In Phase II where it seems that QMC may become multiply connected to the MAN, there is a possible need to carry DECnet Phase IV and some bridged traffic across the MAN. Whilst this requires a little further study, it seems likely that a solution will involve encapsulation of bridged traffic using Cisco's GRE protocol, but it may be possible to carry separate DECnet domains on the MAN simply by making sure that different area numbers are used and that none of the MAN routers is configured as a level-2 (inter-area) router.

Both Edinburgh College of Art and Moray House have plans in Phase II to attach their other campuses, Lauriston and Cramond, respectively. This will not cause any major upheaval as at QMC and Napier, since they will ensure that in the implementation of their Phase I addressing changes, they will be able to assign different subnet groups to each campus.

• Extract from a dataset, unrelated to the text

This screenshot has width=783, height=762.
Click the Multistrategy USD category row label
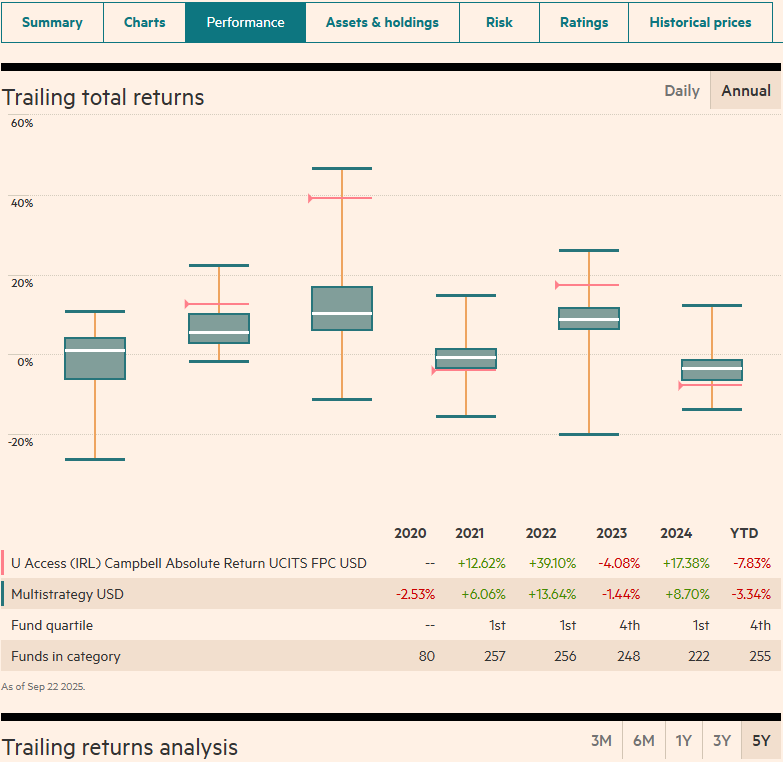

6. Further Configuration Items

Some further items which are specified:

hostname Each router is given a convenient name for identification and documentation. These are shown as the little-end of the fully qualified EaStMAN name in the Table. For example, for Old College:

        hostname oc2.ed

snmp-server community This must be set to a known to a specific value for use by the network management system(s) on the MAN. To aid in auto discovery, the read-only value ""public" is used. The configuration of the IP addresses of hosts which will receive snmp traps is also required:

                snmp-server community public RO
                snmp-server host 129.215.166.18 snmp

The address 129.215.166.18 is the address of the NMS system employed by the MOC to monitor the network. Note also that on the cisco routers we can easily restrict access to a list of IP addresses on the MAN. This may be a desireable condition.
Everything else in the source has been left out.